Word and element location records:
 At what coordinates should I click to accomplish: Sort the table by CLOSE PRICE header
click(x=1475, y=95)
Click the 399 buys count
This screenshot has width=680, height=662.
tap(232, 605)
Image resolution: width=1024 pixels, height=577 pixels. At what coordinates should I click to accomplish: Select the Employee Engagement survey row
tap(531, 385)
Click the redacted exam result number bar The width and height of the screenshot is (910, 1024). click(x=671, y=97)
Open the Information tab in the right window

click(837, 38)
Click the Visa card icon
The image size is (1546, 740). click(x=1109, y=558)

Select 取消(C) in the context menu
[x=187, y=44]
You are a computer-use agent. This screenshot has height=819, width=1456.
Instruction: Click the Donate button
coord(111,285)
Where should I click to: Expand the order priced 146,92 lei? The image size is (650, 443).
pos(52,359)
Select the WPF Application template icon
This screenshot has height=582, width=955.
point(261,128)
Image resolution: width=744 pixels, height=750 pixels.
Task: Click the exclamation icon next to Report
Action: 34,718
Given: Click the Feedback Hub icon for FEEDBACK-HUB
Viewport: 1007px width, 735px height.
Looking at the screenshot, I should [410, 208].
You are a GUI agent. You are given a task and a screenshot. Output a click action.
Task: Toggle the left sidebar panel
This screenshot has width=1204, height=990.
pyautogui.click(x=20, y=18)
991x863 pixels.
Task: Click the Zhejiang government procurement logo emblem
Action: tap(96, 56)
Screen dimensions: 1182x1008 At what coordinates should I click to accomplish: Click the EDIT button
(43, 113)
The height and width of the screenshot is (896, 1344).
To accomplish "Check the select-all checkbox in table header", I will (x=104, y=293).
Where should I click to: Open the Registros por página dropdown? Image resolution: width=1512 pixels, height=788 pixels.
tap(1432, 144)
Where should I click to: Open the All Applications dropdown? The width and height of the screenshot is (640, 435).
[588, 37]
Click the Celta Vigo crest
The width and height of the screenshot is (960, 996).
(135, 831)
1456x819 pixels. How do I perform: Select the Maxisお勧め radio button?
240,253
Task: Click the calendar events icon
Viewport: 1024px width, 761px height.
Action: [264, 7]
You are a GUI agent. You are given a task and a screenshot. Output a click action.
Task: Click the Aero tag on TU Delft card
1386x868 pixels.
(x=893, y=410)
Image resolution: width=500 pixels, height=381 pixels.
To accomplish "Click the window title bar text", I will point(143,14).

▸ **WRITTEN TASK**
Copy out the entries from the line containing "1456x819 pixels. How" through the last line of the entries, both ends included, and reproduce them without any change.

▸ **EXERCISE RESULT**
1456x819 pixels. How do I perform: Select the Maxisお勧め radio button?
240,253
Task: Click the calendar events icon
Viewport: 1024px width, 761px height.
Action: [264, 7]
You are a GUI agent. You are given a task and a screenshot. Output a click action.
Task: Click the Aero tag on TU Delft card
1386x868 pixels.
(x=893, y=410)
Image resolution: width=500 pixels, height=381 pixels.
To accomplish "Click the window title bar text", I will point(143,14).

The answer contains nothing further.